As our industry's front-line jobs have evolved from being almost purely operational in nature into more relationship-building and sales-oriented, higher levels of feedback and motivational input has been required from our managers. "Coaching" became part of our industry vernacular.
That being the case, I suggest to managers that the well-known model of today's sports coaches isn't the one most appropriate for our branches. I advise that we should follow more of a player-coach model used in yesteryear with folks like Bill Russell than the modern coaching model we see today. (And yes, I often have to explain to younger bankers who Bill Russell was and what he did.)
With all due respect to today's coaches, none are being asked to grab a rebound, make a tackle or steal a base in a game situation. In today's games, the coaches are primarily spectators. Yes, they strategize, motivate, teach, etc. But they aren't called on to be actual participants.
In complicated scientific terminology: Their job is to talk the talk, and not walk the walk.
This was not the case when Bill Russell was a player-coach. Russell's job included all the things we currently associate with "coaching." He, however, was actually a participant in the game. And in player-coach scenarios, it is often the personal example set by that leader, as much as his words, which have the greatest impact on a team.
In the case of Russell, he was often the most talented guy on the court. But a player-coach need not be the most talented or even most productive team member at any given time to be effective.
I frequently remind managers that their teams pay every bit as much or more attention to their actions as to the words they say. Their actions will either reinforce or marginalize their words. Simply, you cannot preach one thing and do another and expect your coaching and feedback to have the impact you'd hoped for.
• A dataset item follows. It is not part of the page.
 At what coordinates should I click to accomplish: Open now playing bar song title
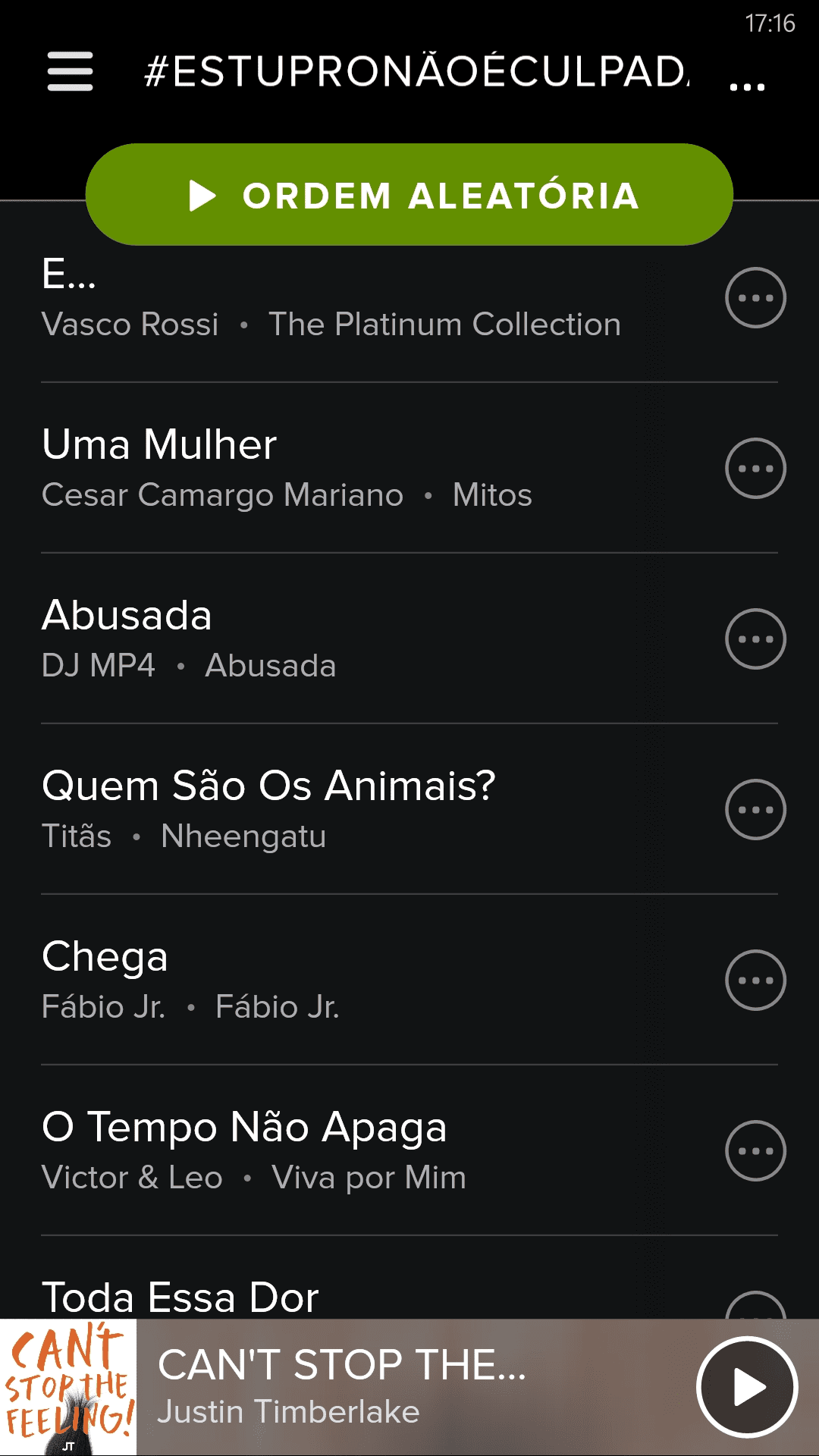tap(341, 1365)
Granted, our managers' job descriptions' are not identical to their teams'. But there are almost always enough common responsibilities for team members to decipher whether their coach follows his own advice and consultation.
For example, it's hard to convince a branch team of the importance of proactively engaging the customers in their lobby when it's something they never see their manager doing. When a preoccupied manager walks through a branch and doesn't acknowledge customers, it doesn't exactly reinforce the behaviors and activities our folks are coached to perform.
Similarly, it's hard for a branch team to buy into the importance of extended and weekend hours if they can set their watches by when their manager heads out each day or can't remember the last time their manager worked a weekend. That doesn't mean a manager has to work the most hours during any given week. But being perpetually absent during extended hours communicates plenty.
When discussing these issues, I'm careful to point out that I'm not insinuating that managers are putting in less work than their teams. To the contrary, managers typically have considerably more time- and energy-consuming responsibilities than their teams, both in and away from their branches. With all of the extra duties placed on them, it's understandable that being involved in some of the more basic branch sales and service activities can fall off of their daily checklists.
But even small amounts of "floor time" shows team members that the activities they are coached to perform are important enough for everyone in a branch or bank (regardless of title) to perform.
Another benefit is that player-coaches are almost always more attuned to the challenges their staff are facing, and can communicate more effectively with them. And that communication tends to have more credibility with their team.
Take a minute this week to make sure your managers remember that, in our increasingly demanding branch environments, coaching shouldn't be a spectator sport.